READING PASSAGE

+ + +

CS Lewis’s Lost Aeneid; Arms and the Exile

edited by A.T. Reyes

Continuing my theme this year of Translation, I would like to share my toughts on a wonderful ‘new’ translation of parts of the Aeneid.

Lewis scholars have known for some time that he had been working on a translation of Virgil’s Aeneid, a poem which he loved, lived with, and learned from throughout his life. But only in the last few years has it been recovered and edited, and now it has been published and made available for everyone, and it has certainly been worth the wait! I had expected only fragments, perhaps no more than  a dozen lines here and another half dozen there, but what we get is the whole of book 1, most of book 2, substantial parts of the vital book 6 and then tantalising fragments from the other books. AT Reyes has done a splendid job of editing it all, giving a full facing page Latin text, writing fine summaries to fill in the gaps, and providing an excellent introduction which draws together Lewis’s many appreciations of Virgil in his critical prose and also his various discussions of the art of translation. The introduction alone will be a real resource both for Lewis scholars and for those for whom translation, its losses and gains is an endless fascination. But the heart of he book is in Lewis’s own long, loping, rangey verse translation, full of felicities and an unashamedly, beautiful, romantic and adventurous ‘take’ on its original.  Lewis has chosen rhyming couplets in English Alexandrines and deployed them to great efect. the Alexandrine is essentialy a line of iambic pentameter with an extra ‘foot’, an extra two syllables with a single stress, tacked on. This is what gives the verse its sense of bounding length, of stride, for an ear attuned to the more usual five stress line.

We know from various letters that Lewis read substantial parts of this translation at meetings of the Inklings, and it is clearly designed to be read aloud, and reads suerbly. To give you a flavour of what I mean I have read three passages for you onto audio boo, the links are below and I have chosen them to suggest the sheer range of effects Lewis is able to achieve with this verse form. They are all from book 1 and I hope they will whet your appetite to go out and read the whole thing for yourself.

As always you can hear the reading either by clicking on the play button if it appears in your browser, or if no play button appears you can click on the title of the extract and be taken to my audioboo page and play it there

The first passage is a description of the storm Juno sends to wreck the trojan fleet, lines 102-123. Reyes points out in his introduction that there are some striking paralells between this description, as Lewis translates it here, and his own description of the great storm in the Voyage of the Dawn Treader. Its stirring stuff. See what you think.

+ + +

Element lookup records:
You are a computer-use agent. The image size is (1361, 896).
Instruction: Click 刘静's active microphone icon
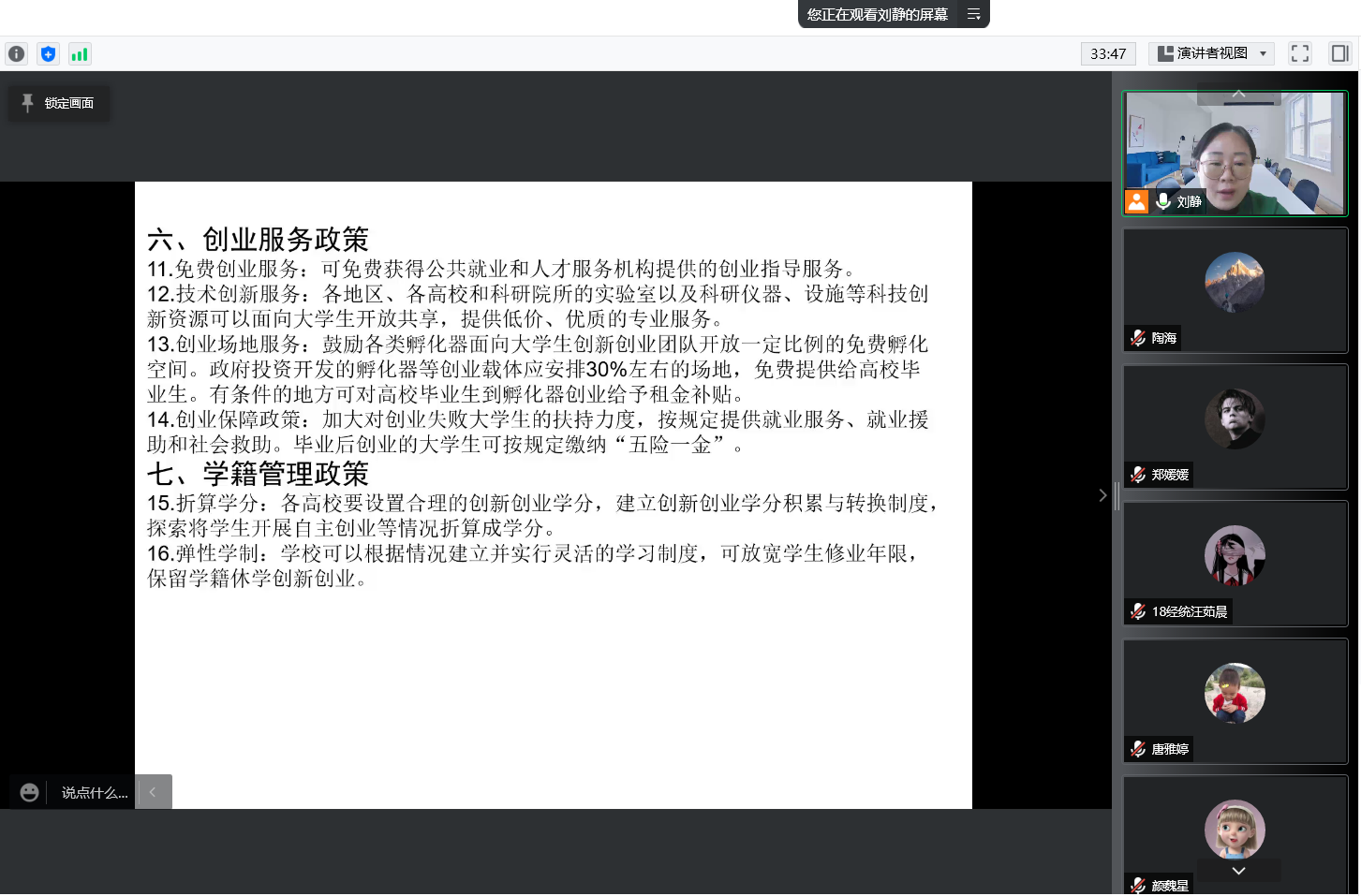click(1163, 201)
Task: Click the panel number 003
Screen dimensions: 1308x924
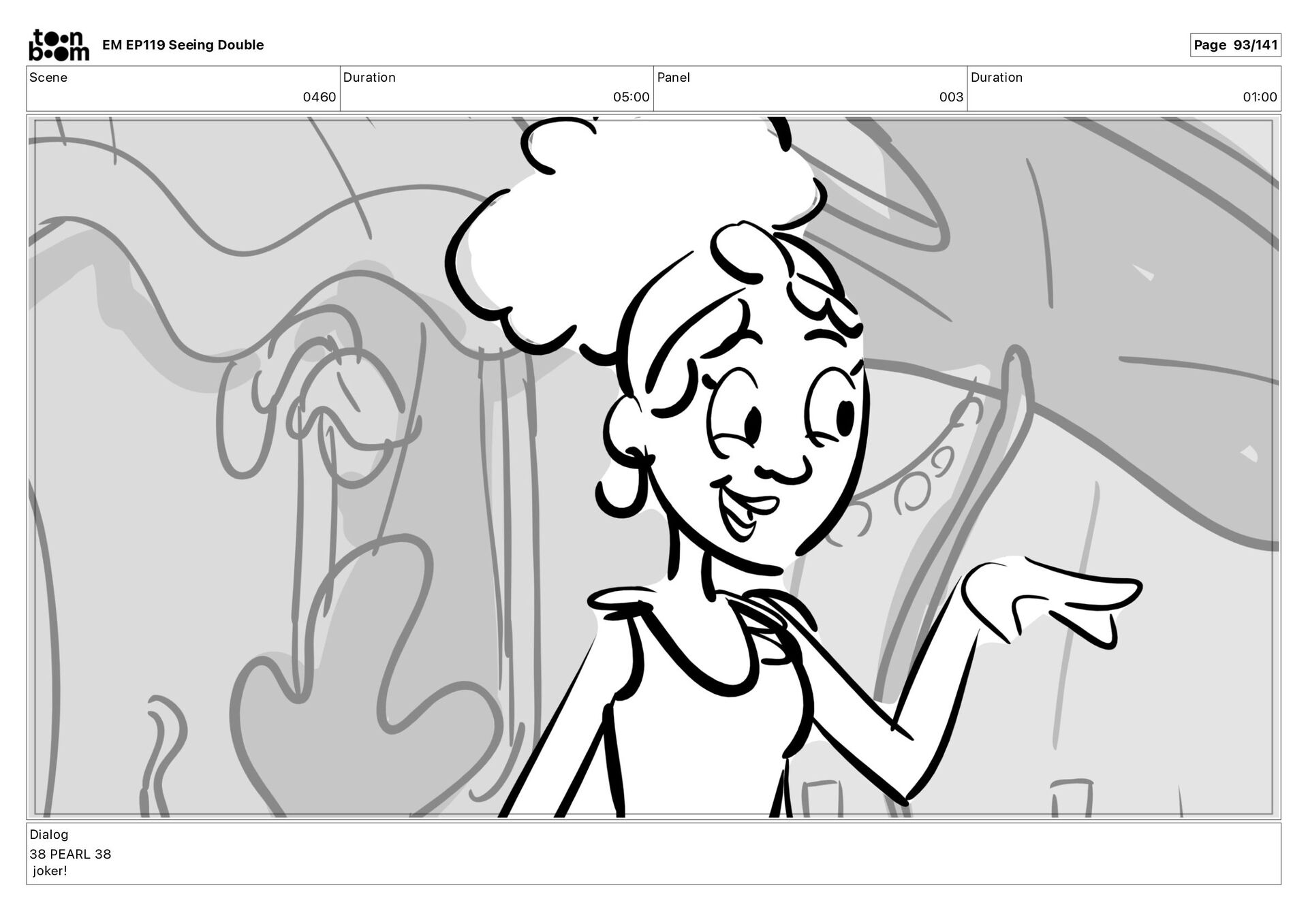Action: pyautogui.click(x=950, y=97)
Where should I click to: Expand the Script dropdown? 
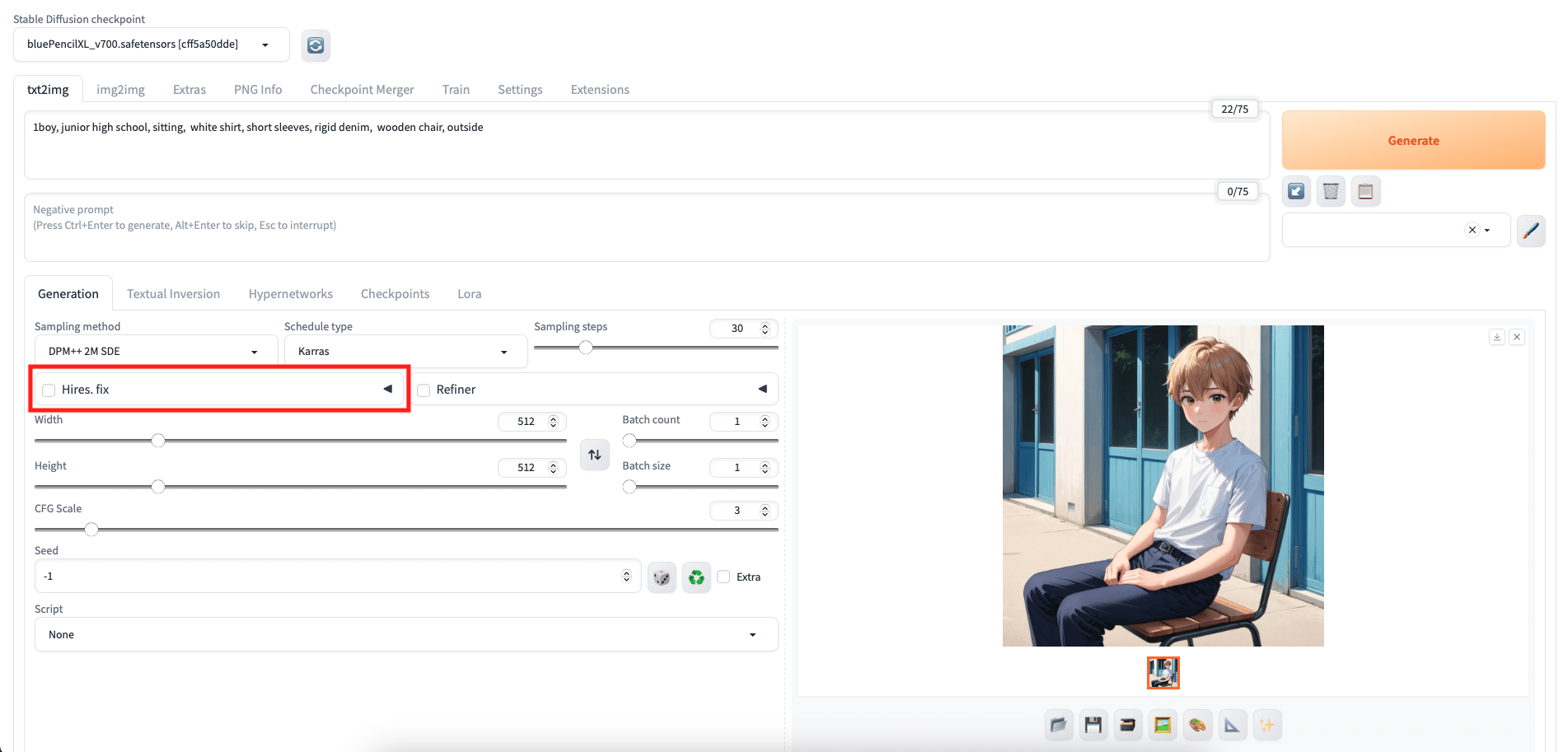click(x=405, y=635)
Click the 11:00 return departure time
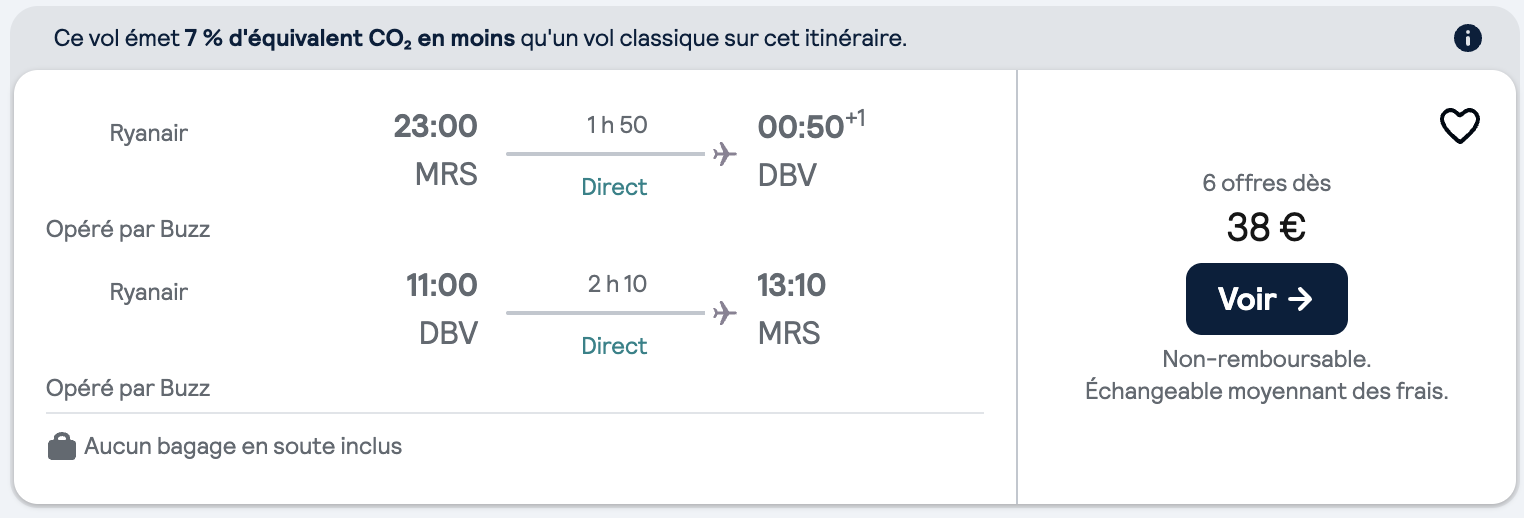 tap(441, 286)
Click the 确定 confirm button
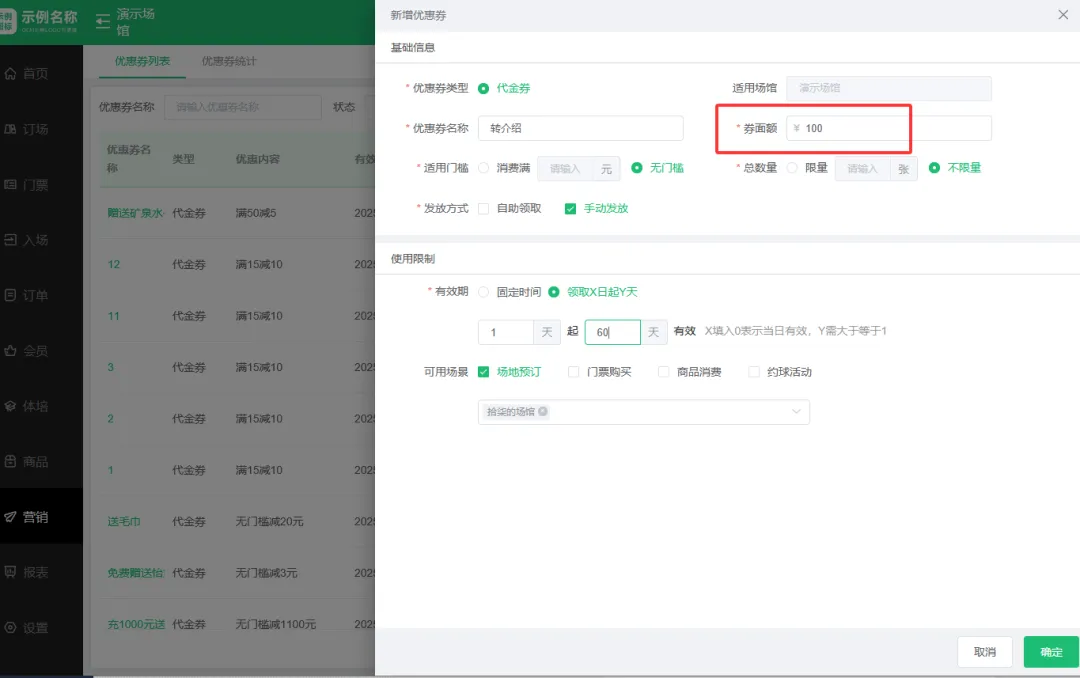The image size is (1080, 678). 1050,651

+ + +

WHAT TO WORK ON
A. From the Aeneid review above, reproduce the passage from "We know from" up to and including "thing for yourself.".
B. List every book of the Aeneid that the Aeneid review identifies by number.

TASK RESULTS
A.
We know from various letters that Lewis read substantial parts of this translation at meetings of the Inklings, and it is clearly designed to be read aloud, and reads suerbly. To give you a flavour of what I mean I have read three passages for you onto audio boo, the links are below and I have chosen them to suggest the sheer range of effects Lewis is able to achieve with this verse form. They are all from book 1 and I hope they will whet your appetite to go out and read the whole thing for yourself.

B. Book 1, book 2, book 6